In 2002, Vicky accepted an offer to work as an educational outreach coordinator at the Center for Holocaust & Genocide Studies on the Twin Cities campus of the University of Minnesota. “That was a wonderful opportunity,” she said. “I worked at the center for five years.”
Before becoming full-time faculty at Inver Hills Community College in 2007, she taught humanities, sociology, women’s studies and human services courses at Central Lakes College for 10 years. She also taught at St. Cloud State University, Southwest State University and The College of St. Scholastica.
“I have traveled four times to Israel to attend and participate in Holocaust-related educational activities,” Vicky said. In June 2001 and 2009, she attended summer teaching seminars at Yad Vashem in Jerusalem with the help of scholarship monies she was awarded from St. Cloud State University and Yad Vashem. Two other times, she returned to be a guest presenter at the International Holocaust Educator’s Conference—also at Yad Vashem, which hosts the largest collection of Holocaust historical archives in the world.
An enthusiastic and accomplished world traveler, Vicky has visited numerous countries, including Ireland, Great Britain, Poland, the Czech Republic, Laos, Thailand, Cambodia, Malaysia, Ecuador and Peru. “I just returned from a trip to Cuba,” she said. “I loved Havana. We were treated so well. We toured an urban agriculture site in the city.”
In her spare time, Vicky rides bicycles with Roger, her sweetheart of 15 years and an instructor at Central Lakes. “We start the summer doing maybe ten to twelve miles a day,” she said. “By the end of summer, we can ride fifty miles in a day.” She also shops for bargains and spends quality time with her nieces and nephews. She traces her love for teaching to her mother, who quit school in the 10th grade.

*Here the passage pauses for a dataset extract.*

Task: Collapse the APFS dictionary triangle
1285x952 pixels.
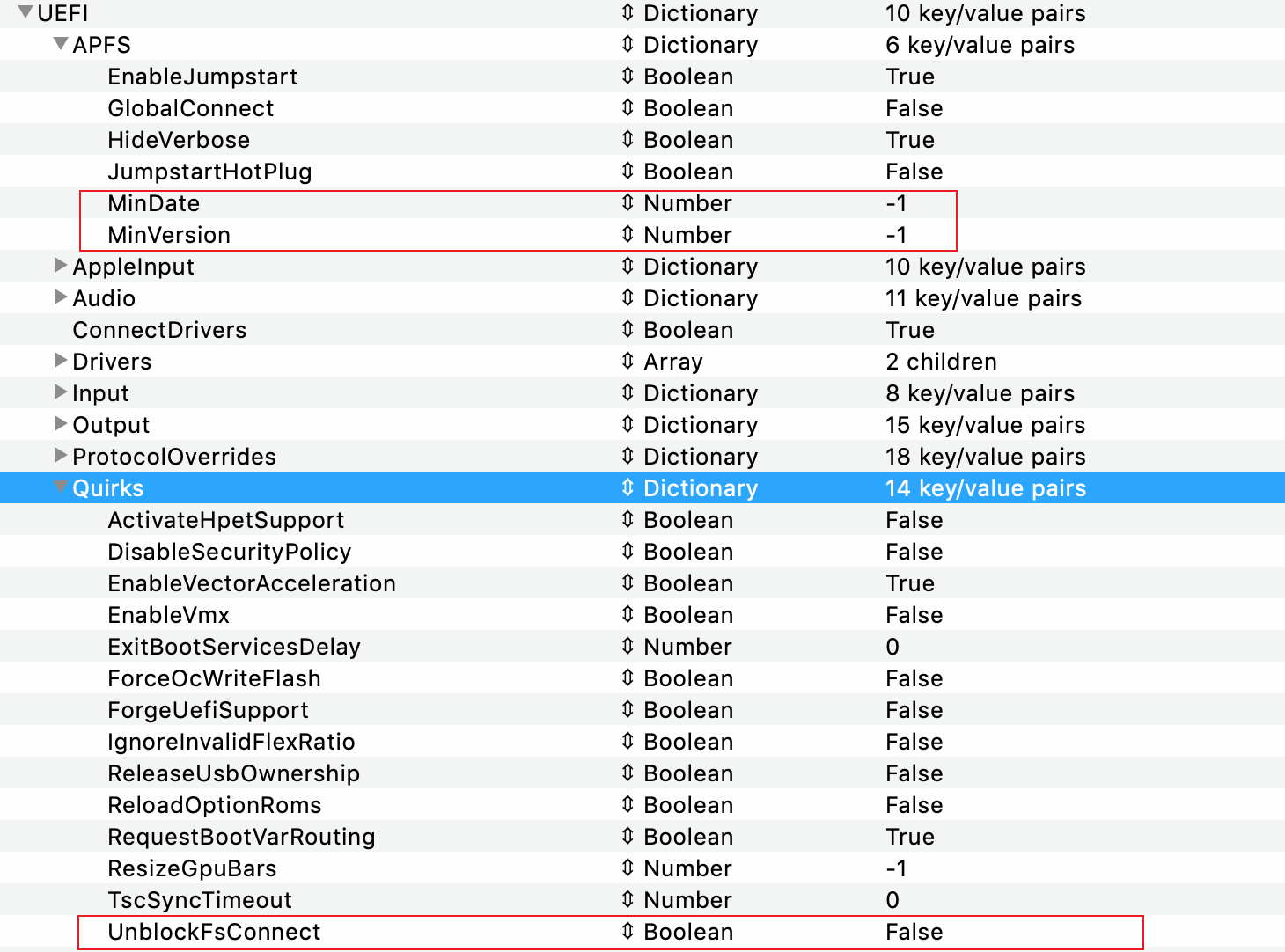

“My mother was fearful of giving a book report in front of her class, but her teacher told she had to do the report or be held back,” Vicky said. “My mother pretty much told him where to go and walked out of her classroom never to return. I know she always regretted that decision—and I’ve always wanted to be a teacher to make my mother proud.”
Learn more about the Holocaust Through Multiple Lenses course at Inver Hills by contacting:
Vicky Knickerbocker
Sociology, Humanities and Human Services Instructor
651-450-3745
Vicky’s class is truly eye opening. I’ve had the privilege to go to D.C. in this class, and also to France with this teacher. While in France we seen a statue about the French Jews and we also went to their small version of the Holocaust Museum. She really knows how to open up your eyes to this tragedy.
Vicky is an amazing Professor, she really has a passion for her job. I just finished a Holocaust course with her and I have never felt more educated on a subject. Vicky you are a awesome teacher!